On Sunday I ran down some of the new offerings on TV in the weeks ahead. and said my piece about "V," which is better than it was but in a pulpy, '80s-soap kind of way. I should say something about "Southland," which also resumes tonight, but I've never been so entranced by the show that I summoned the energy to look at new episodes. Or most of the old ones.
I did watch some other things, noted above, and will discuss after the jump.
What the hell was that on "How I Met Your Mother"? The show has had its serious moments before. But to follow a long stretch of relatively good silliness and masturbation jokes with a death? If nothing else, I admire the show's chutzpah. It's always been willing to try different directions in storytelling, and one could argue that it was warning everyone that something big was coming at the end. I missed the numbers bit -- and so was baffled by the big number on the medical file -- but in its Robin recaps in particular, it said very clearly this is a show that aims to startle as well as amuse.
But still. Marshall's dad? It was one of those big turns that still hurts. And it's one that puts tremendous pressure on the show from here on -- not only to justify that kind of big drama, but to show whether it can follow it with comedy. It was like something out of "Hill Street Blues" -- which could be crazy and comical and then, without warning, kill someone. But "Hill Street" (like its many successors and imitators) was fundamentally a drama, and the burden and expectations were radically different than they are for "HIMYM."

- **DATA TO EXAMINE**:

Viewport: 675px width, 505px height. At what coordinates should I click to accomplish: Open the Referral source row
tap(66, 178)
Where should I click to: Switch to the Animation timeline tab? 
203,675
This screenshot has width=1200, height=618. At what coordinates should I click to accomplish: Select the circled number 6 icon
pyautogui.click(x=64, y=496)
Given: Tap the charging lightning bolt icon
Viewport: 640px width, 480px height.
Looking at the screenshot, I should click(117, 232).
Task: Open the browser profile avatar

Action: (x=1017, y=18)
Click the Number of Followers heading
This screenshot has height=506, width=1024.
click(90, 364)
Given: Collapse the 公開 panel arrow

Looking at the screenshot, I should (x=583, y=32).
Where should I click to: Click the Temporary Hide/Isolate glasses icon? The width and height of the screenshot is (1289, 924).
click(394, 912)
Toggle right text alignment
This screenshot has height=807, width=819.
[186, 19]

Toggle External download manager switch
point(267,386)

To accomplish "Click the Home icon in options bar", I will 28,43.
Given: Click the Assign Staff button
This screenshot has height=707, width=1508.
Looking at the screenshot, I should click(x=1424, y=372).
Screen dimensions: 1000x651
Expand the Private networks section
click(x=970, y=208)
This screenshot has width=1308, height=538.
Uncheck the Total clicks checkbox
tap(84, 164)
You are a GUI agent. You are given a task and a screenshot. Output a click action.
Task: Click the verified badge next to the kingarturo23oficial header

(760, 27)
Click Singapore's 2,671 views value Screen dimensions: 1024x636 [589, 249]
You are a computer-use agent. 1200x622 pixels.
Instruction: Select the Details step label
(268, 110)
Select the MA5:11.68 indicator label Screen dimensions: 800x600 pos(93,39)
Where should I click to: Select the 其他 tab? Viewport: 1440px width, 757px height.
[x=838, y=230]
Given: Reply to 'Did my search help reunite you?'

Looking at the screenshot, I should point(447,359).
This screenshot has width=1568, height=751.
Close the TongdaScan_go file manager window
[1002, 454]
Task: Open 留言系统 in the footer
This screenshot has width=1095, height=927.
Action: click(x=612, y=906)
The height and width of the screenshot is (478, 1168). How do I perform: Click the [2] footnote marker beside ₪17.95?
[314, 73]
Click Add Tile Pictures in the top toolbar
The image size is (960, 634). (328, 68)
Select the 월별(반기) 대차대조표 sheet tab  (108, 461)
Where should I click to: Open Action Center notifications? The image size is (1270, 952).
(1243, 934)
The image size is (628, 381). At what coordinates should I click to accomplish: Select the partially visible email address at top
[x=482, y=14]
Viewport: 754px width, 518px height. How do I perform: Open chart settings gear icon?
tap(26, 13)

- **TASK 1**: In the TV column, which older drama does the writer compare the death on "How I Met Your Mother" to?
- **TASK 2**: Carry the TV column forward from its final sentence, writing the next few paragraphs in the same voice.

- **WRITTEN ANSWER 1**: "Hill Street Blues."

- **WRITTEN ANSWER 2**:
This next bit is not for children: Last night also provided more than one example of a little way in which television shows are pushing content -- by using the word "coming" in double-entendre contexts. Two of Monday's comedies did so. And I am not saying they weren't clever. Just wondering how long before the double entendre will be dropped in favor of a single.
Dutifully, if not happily, watched "The Bachelor's" latest premiere. And thought, not for the first time, about the way the show used to be about finding love. Now it's just about personalities: in this case, the latest bachelor's pleas for forgiveness for his last stint on the show, and the eccentricities of the bachelorettes. Fangs? Really?